The grandfather clock that hangs on our living room wall had a little problem over the past couple of weeks. Somewhere around the time I raced around the house setting all our time machines ahead, with the intent of saving an hour of daylight, I managed to mess with the workings of the old Regulator. To be very specific, this wasn't a grandfather clock in the most traditional sense. This clock was the one that my father presented to my wife and I on the occasion of our wedding. It wasn't a grandfather clock then, it was only a father clock. It became a grandfather clock some years later when our son was born. Though they share a name and a certain amount of genetics, these two gentlemen never had a chance to meet. My father stopped ticking about a year before my son arrived. The pendulum swing of the timepiece he gave us became the sound of the past, a lasting connection between two generations.

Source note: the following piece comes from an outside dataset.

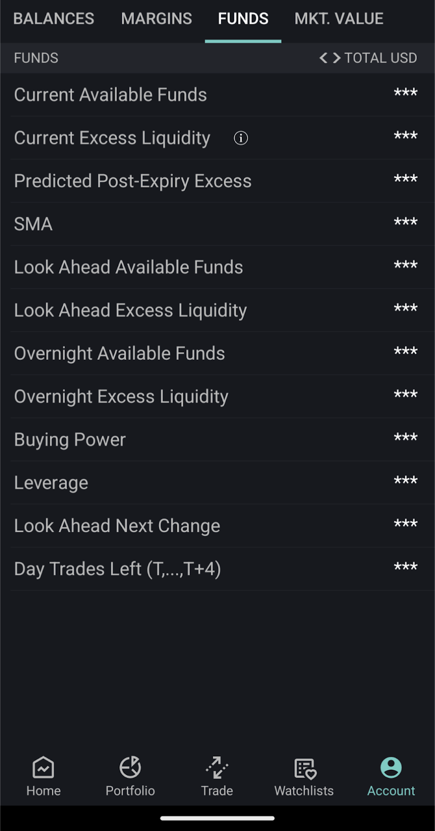Screen dimensions: 435x831
Task: Tap the right chevron beside TOTAL USD
Action: coord(337,58)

That's why I had a moment after I took the clock off the wall to try my hand at making it work again. My father was a fairly handy guy, having built our cabin in the mountains and all, but no one would have mistaken him for a master craftsman. He was the type of guy who had a lot of really great plans to build things, but never got around to completing them. When he left my mother, he left her with a garage full of bits and pieces of lumber that might eventually have become a desk, and there was another set of scraps that had been set aside to become a bar for the basement. I took it as a tribute that he completed the wedding present for my wife and I and delivered it in one piece on time. It has since become something of an heirloom in our home. That's why taking the back off this contraption gave me pause. What if I did something that kept it from working forever?
And then, as most moments do, it passed. I was able to find the screw that had come loose and, with some patient assistance from my loving wife, I was able to piece it back together and get it back on the wall where it returned to its job of marking the seconds and minutes and hours of our days, the way it has for nearly twenty years. It felt good to have that heartbeat back in our lives.